------ Source records

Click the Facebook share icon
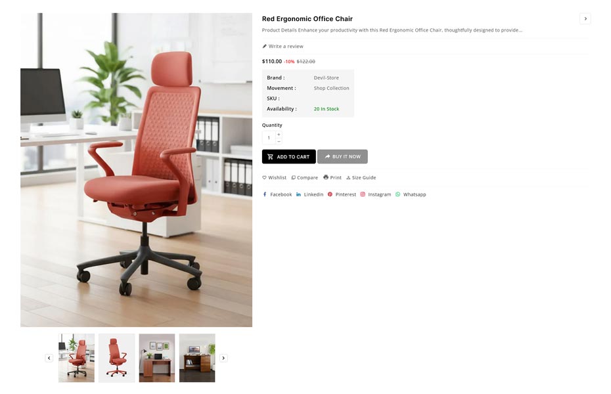Image resolution: width=611 pixels, height=394 pixels. [265, 194]
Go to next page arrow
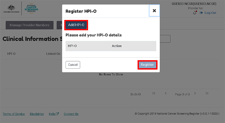The image size is (225, 123). [x=195, y=93]
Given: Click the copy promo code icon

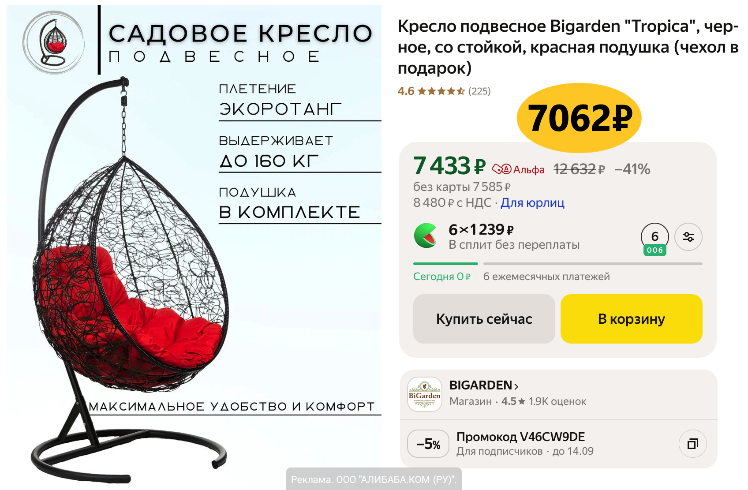Looking at the screenshot, I should click(x=693, y=444).
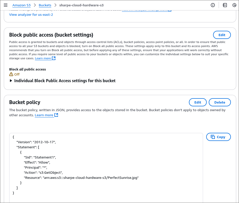The image size is (239, 203).
Task: Copy the bucket policy JSON
Action: pos(218,137)
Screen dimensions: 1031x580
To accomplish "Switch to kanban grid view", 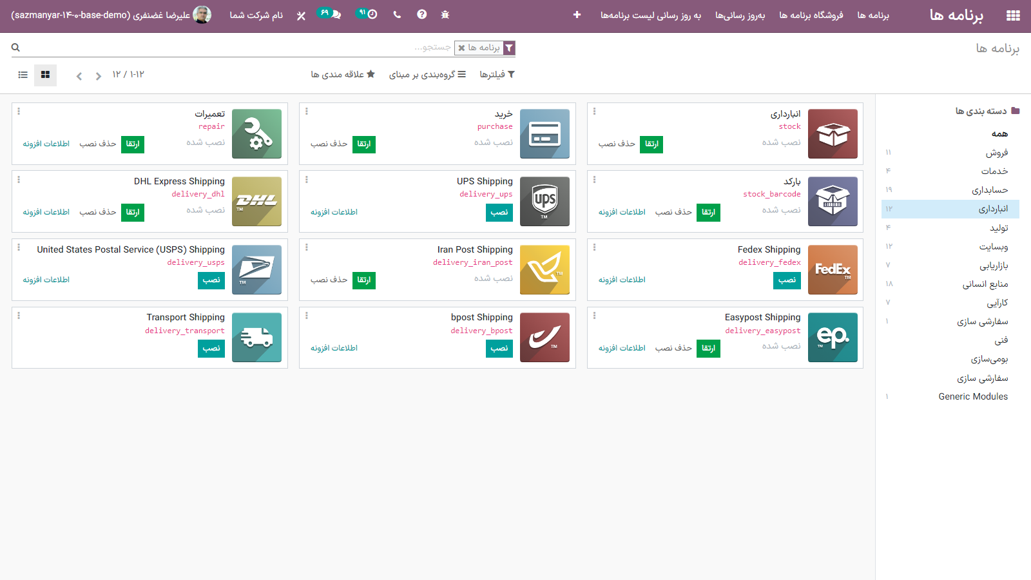I will click(x=45, y=75).
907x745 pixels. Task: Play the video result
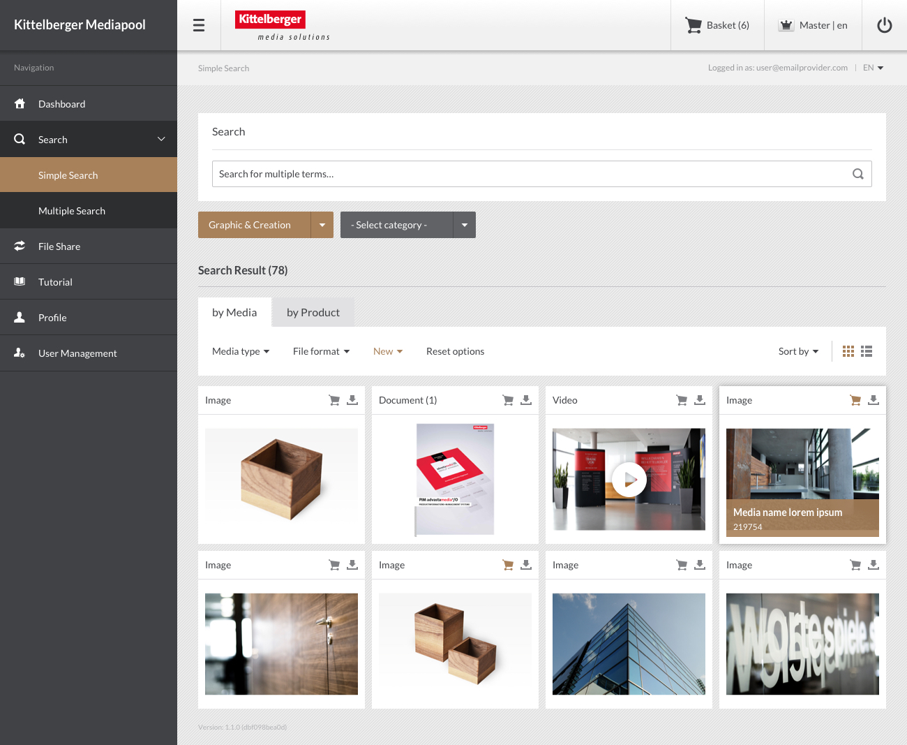point(629,480)
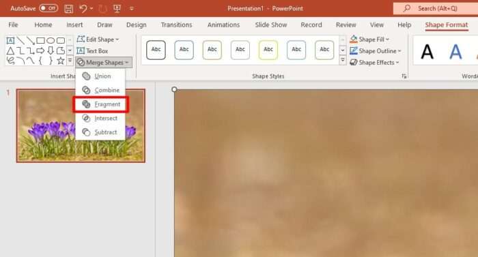Screen dimensions: 478x257
Task: Click the Text Box icon
Action: (81, 51)
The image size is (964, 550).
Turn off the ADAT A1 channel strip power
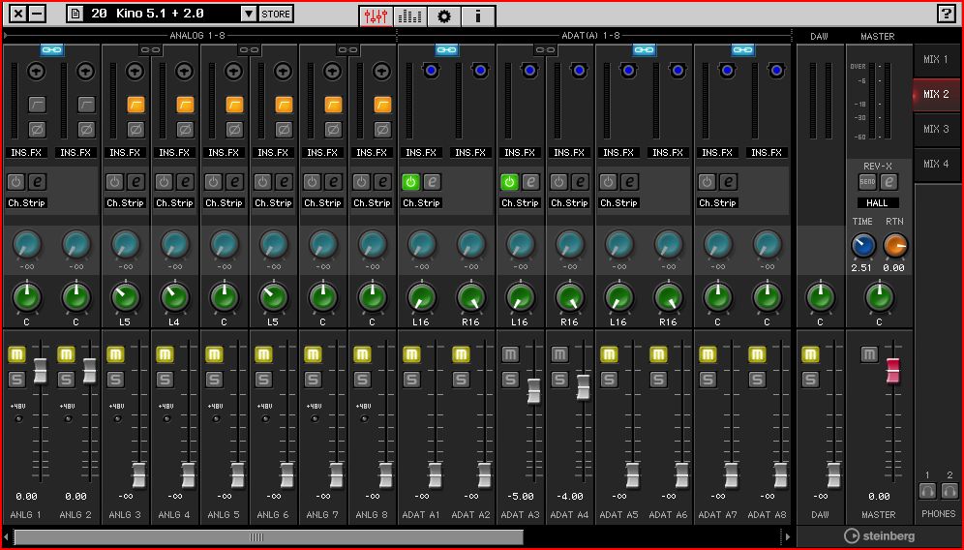(410, 181)
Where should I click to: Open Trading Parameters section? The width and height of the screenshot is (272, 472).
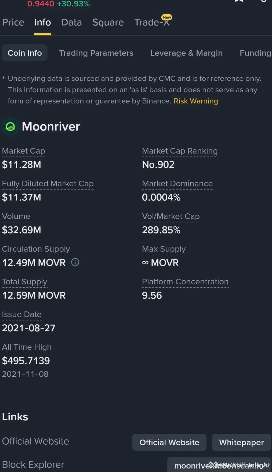click(96, 53)
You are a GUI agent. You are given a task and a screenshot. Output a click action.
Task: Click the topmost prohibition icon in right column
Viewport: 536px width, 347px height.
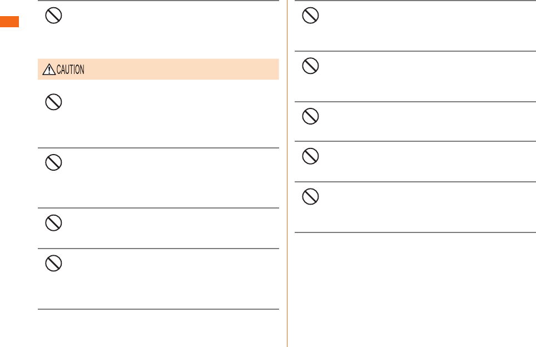[310, 16]

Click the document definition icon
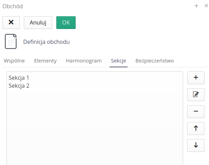pos(10,42)
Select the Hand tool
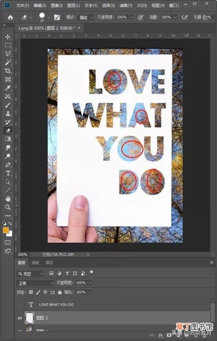The height and width of the screenshot is (341, 217). point(8,198)
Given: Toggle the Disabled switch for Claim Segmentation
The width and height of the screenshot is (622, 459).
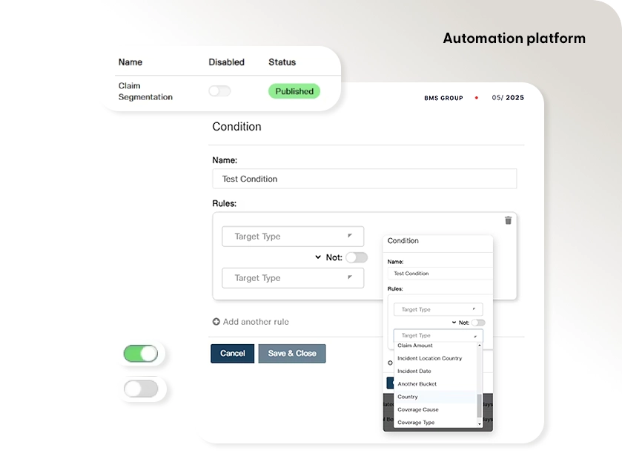Looking at the screenshot, I should [x=219, y=91].
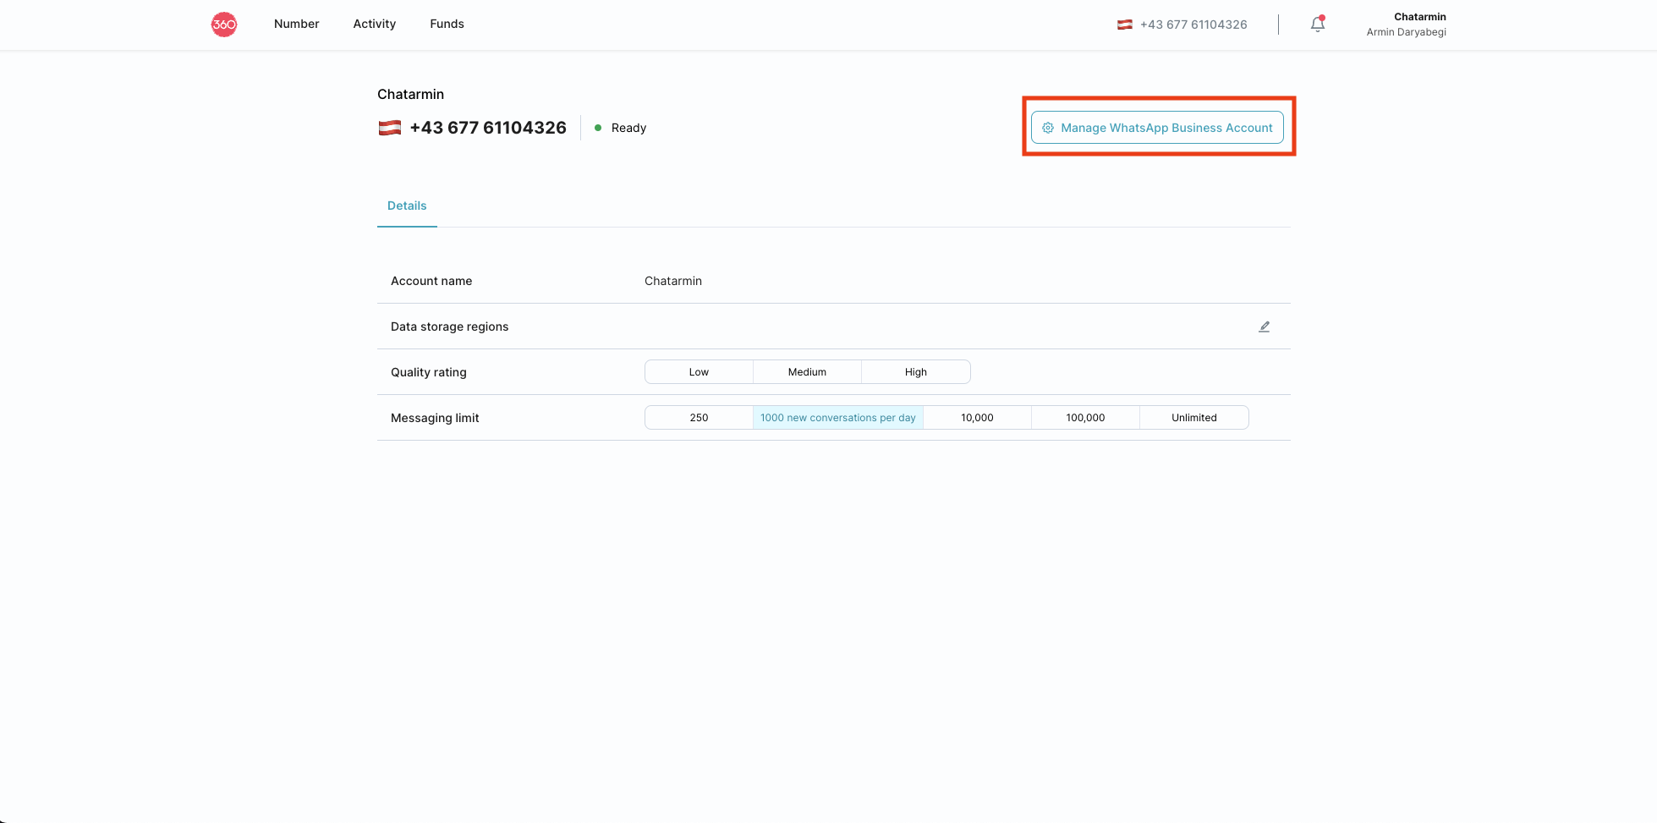
Task: Click the Austrian flag in the top header
Action: (x=1125, y=25)
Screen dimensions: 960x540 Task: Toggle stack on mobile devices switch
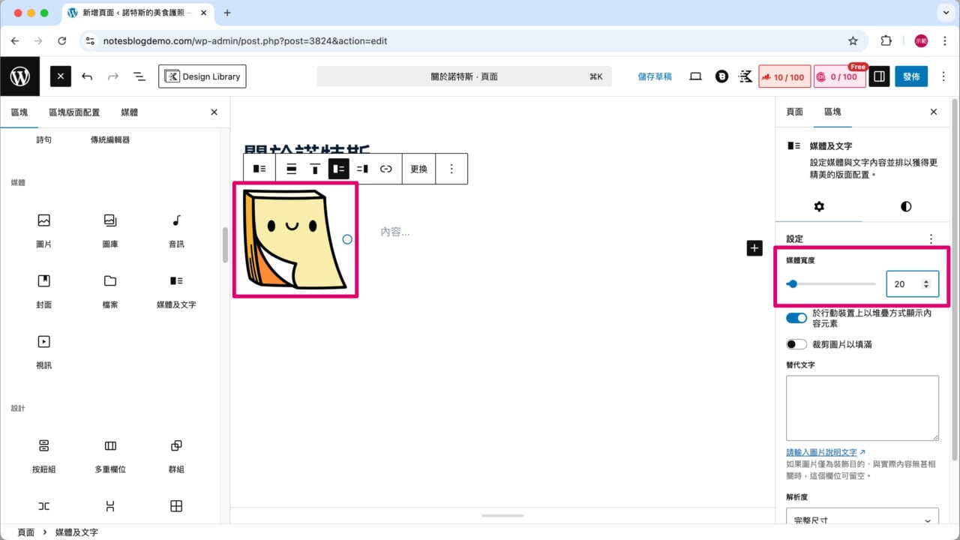[796, 318]
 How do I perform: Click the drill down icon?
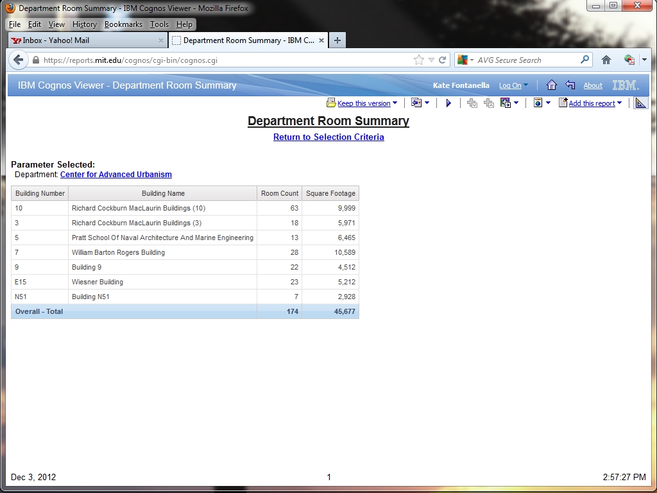click(x=472, y=103)
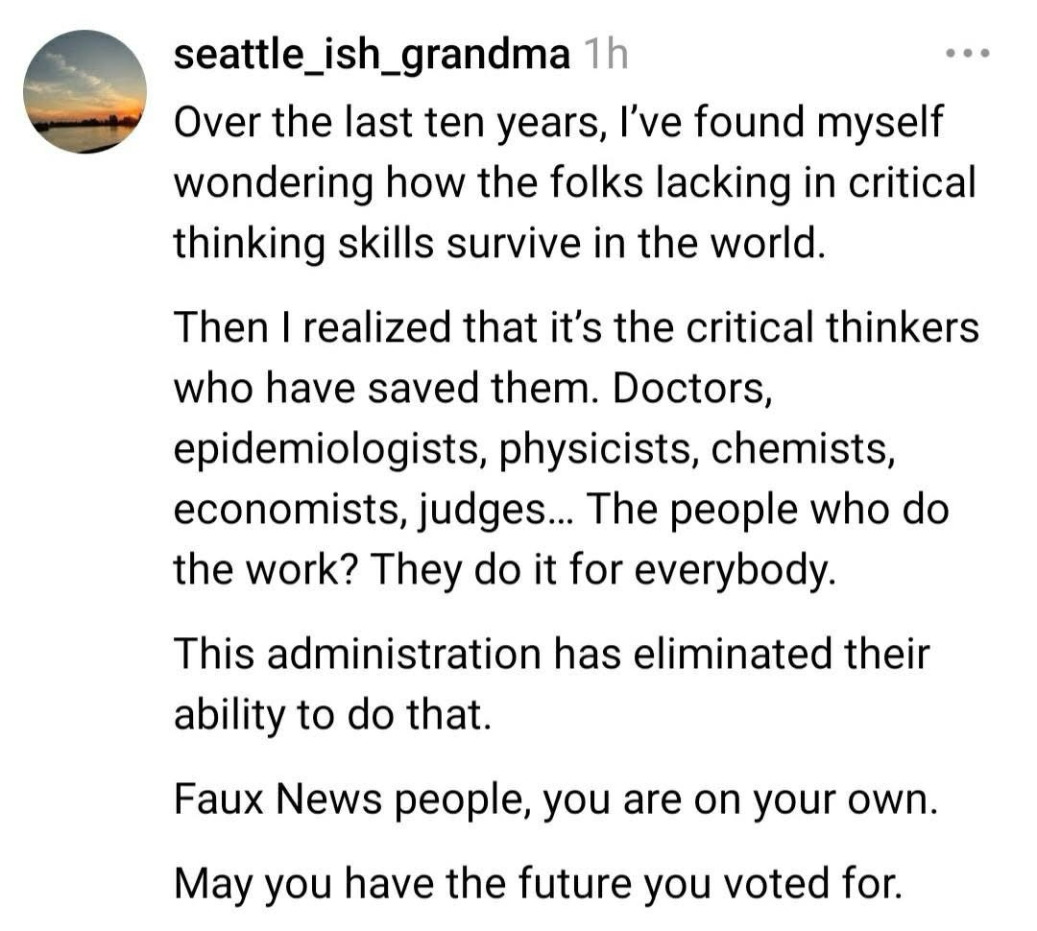Click the line 'who have saved them. Doctors,'
This screenshot has height=931, width=1037.
(472, 388)
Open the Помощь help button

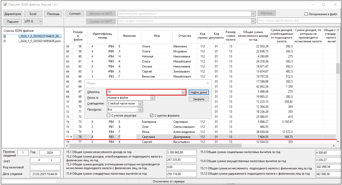coord(53,14)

------------

## Requirement
Set down word for word every line from the one containing "907x745 pixels. Task: Play the video result" through the last line of the records above, both ends included. Leave out the pictures.

## Answer to this task
907x745 pixels. Task: Play the video result
point(629,480)
Screen dimensions: 478x257
Task: Click the Text Box icon
Action: (81, 51)
The image size is (964, 550).
Turn off the ADAT A1 channel strip power
(410, 181)
Where should I click to: Open Trading Parameters section? The width and height of the screenshot is (272, 472).
click(96, 53)
You are a GUI agent. You are given a task and a screenshot. Output a click action.
Task: Click the topmost prohibition icon in right column
Viewport: 536px width, 347px height.
[310, 16]

Click the document definition icon
pos(10,42)
Select the Hand tool
The height and width of the screenshot is (341, 217). point(8,198)
Given: Toggle the Disabled switch for Claim Segmentation
The width and height of the screenshot is (622, 459).
Looking at the screenshot, I should [x=219, y=91].
Task: Click the Austrian flag in the top header
Action: (x=1125, y=25)
Screen dimensions: 960x540 Task: Toggle stack on mobile devices switch
[796, 318]
 How do I perform: Click the drill down icon?
click(x=472, y=103)
Click the line 'who have saved them. Doctors,'
This screenshot has height=931, width=1037.
(472, 388)
Open the Помощь help button

coord(53,14)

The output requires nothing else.